I first notice Vincent Whittman when he laughs too loudly.
Not loud in an unpleasant way. It’s—precise. Calculated. I look up because my brain automatically reacts to unexpected sounds, registering and processing them. There he stands at the other end of the studio, surrounded by actresses and assistants. He laughs, and everyone in the room turns toward him like sunflowers toward the light.
I briefly analyze why. Voice: pleasant, deep, without harshness. Posture: open, inviting, controlled and relaxed. Eye contact: distributed, excluding no one. I recognize the pattern. He’s doing this on purpose. He knows exactly what he’s doing.
Shaking my head, I turn back to my spreadsheets.
Whittman comes over anyway. Of course he does. He’s an actor.
“Are you new here?” Whittman asks, leaning down slightly toward me. The closeness is uncomfortable—not because of him specifically, but because unannounced closeness is always uncomfortable. My body registers it immediately: half a step too close.
I look up. Heterochromia—the right eye a pale blue, the left a vivid green behind his glasses. He’s taller than I expected and smells like the sea.
Instantly, I’m seven years old, sitting on a rock above the water on vacation. Warm light. No people. No one who wants anything from me.
I blink. “Three weeks,” I reply.
Whittman waits. I’m silent. There’s nothing more to say—he asked, I answered.
A slight twitch at the corner of his mouth. “I’m Vincent.”
“I know.” I hold out the stack of forms to him. “One of these is yours.”
He takes the sheet. But he looks at me—with an expression I can’t quite decipher right away. Surprised? No. More like something has just thrown him slightly off balance, and he finds it interesting rather than annoying.
“I’m bothering you,” Whittman says finally. No apology. A statement. I notice that he doesn’t ask, “Am I bothering you?”—he states it. That’s more honest.
“No,” I lie, because that’s the answer you give. That’s what I’ve learned. If you say yes, people think you’re rude. So you say no, even if you mean: Please go away. My brain is currently processing your scent, your voice, the air conditioning, the wrong lighting, and the fact that my spreadsheet isn’t finished yet—all at the same time.
Whittman smiles. Sharp at the edges, warm in the middle. As if he were two different people at once.
“See you tomorrow,” he says, and leaves.
I sit there for another second. Watch his shoulders disappear into the crowd.
Try not to think about him anymore.
Vincent comes every day. With him comes that smell every time—the sea, salt, something warm beneath it—and every time that brief, uncontrollable image: rocks. Water. Silence.
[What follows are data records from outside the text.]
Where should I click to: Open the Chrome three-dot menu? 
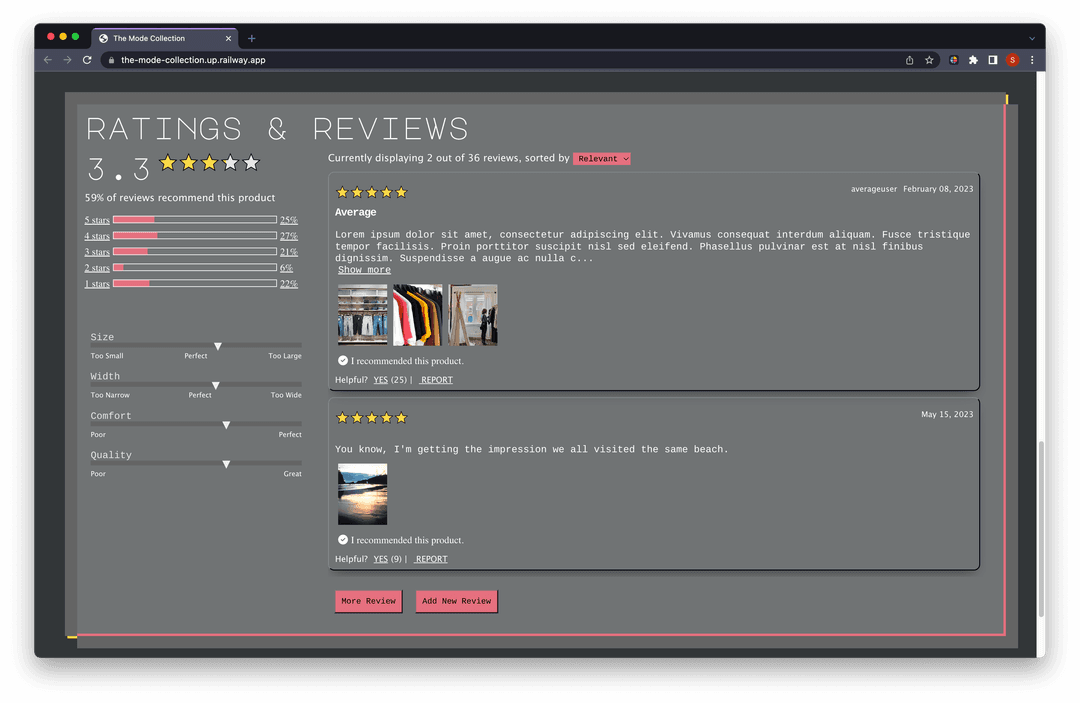pos(1032,59)
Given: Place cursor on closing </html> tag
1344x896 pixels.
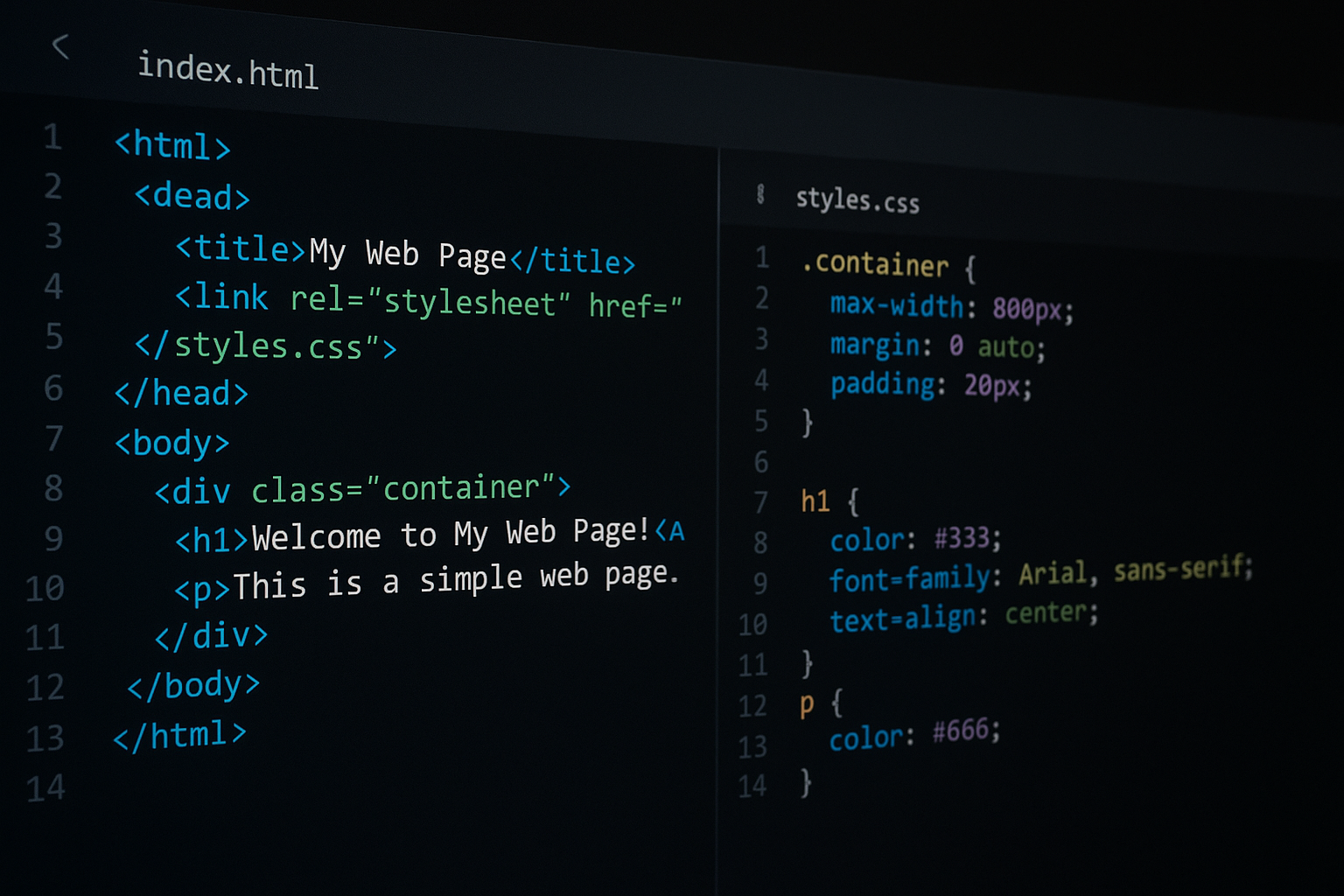Looking at the screenshot, I should pyautogui.click(x=180, y=735).
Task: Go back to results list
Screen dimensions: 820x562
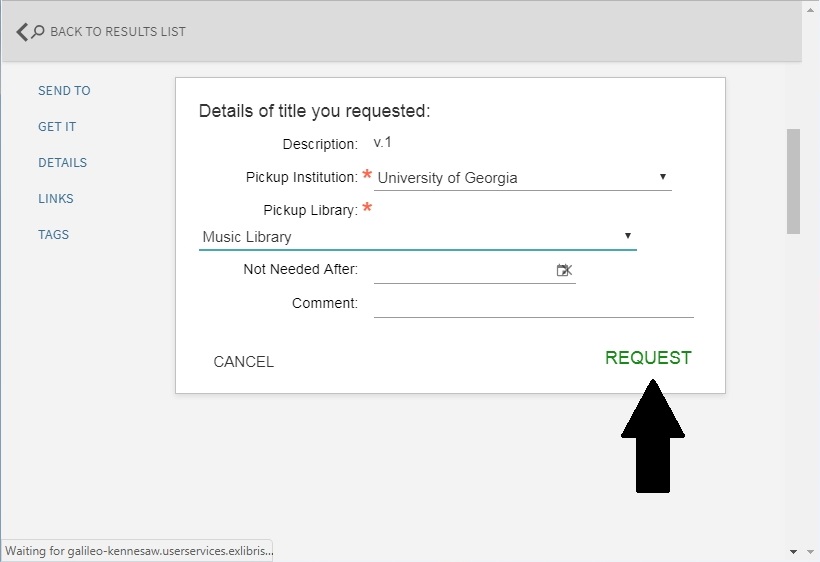Action: pyautogui.click(x=117, y=32)
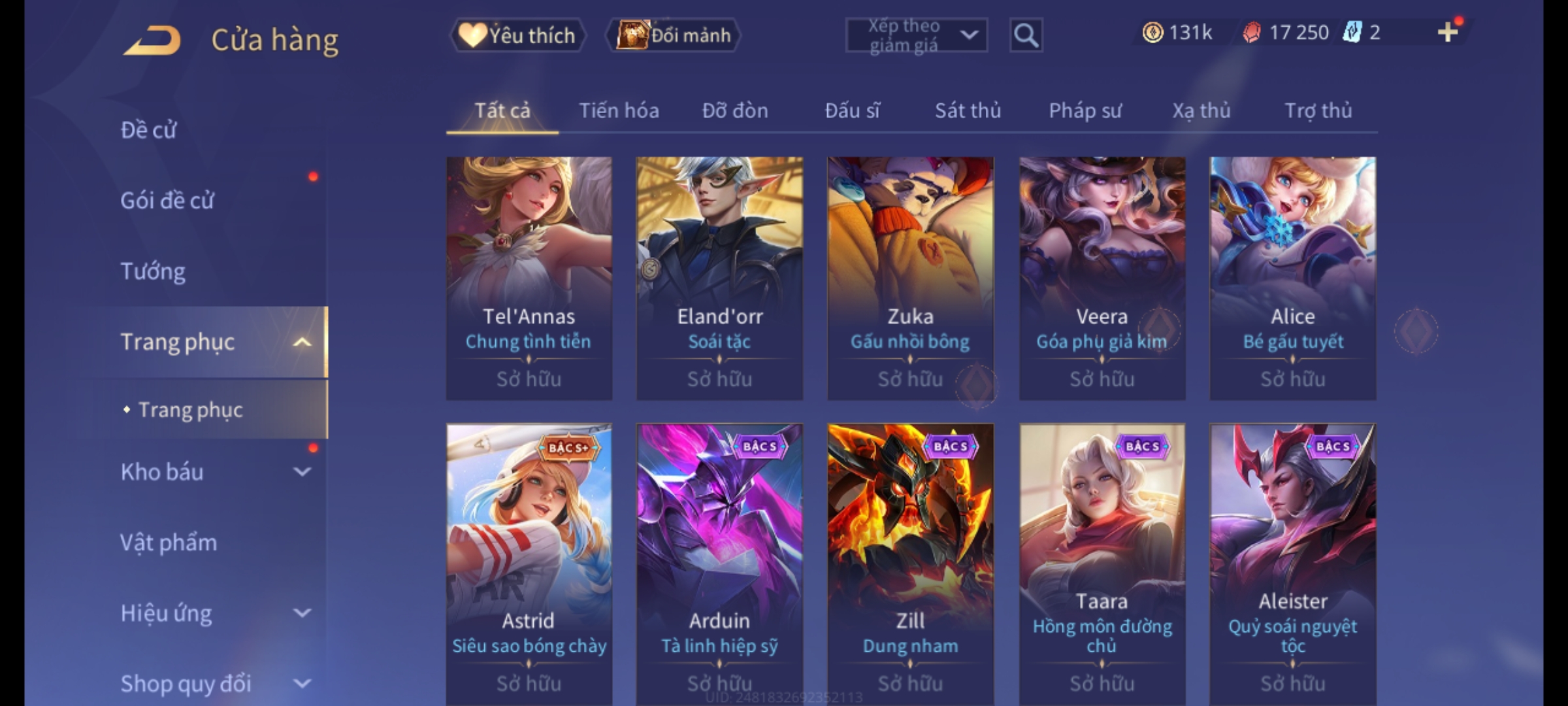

Sometimes he just stops by briefly, on his way to rehearsal. Sometimes longer. He always brings two coffees—one for himself, the other he places silently next to my laptop. Doesn’t take it back if I don’t say thank you. Doesn’t expect a thank you. I’d thought that if I didn’t say anything, he’d stop. But I’m wrong.
(That’s not a weakness. I like coffee. That’s all.)
On the fifth day, I ask, “Why do you do that?”
“Come here. Bring the coffee.” I emphasize the question by pointing to both cups.
He’s silent for a moment—on purpose, I realize now. Whittman doesn’t fill the silence. He lets it stand until he knows what he wants to say. I know that pattern from myself, from the inside. It’s the first time I’ve seen it in someone else.
“It’s quieter here,” he finally says. As he does, he looks at me so calmly that I don’t know where to look.
I quickly look around. Stacks of paper. My humming laptop. The printer that coughs every twenty minutes. “Relatively,” I say and roll my eyes, because that’s a reaction I know and it fits.
Whittman laughs. This time it sounds more genuine than in the studio. Less polished. Less calculated.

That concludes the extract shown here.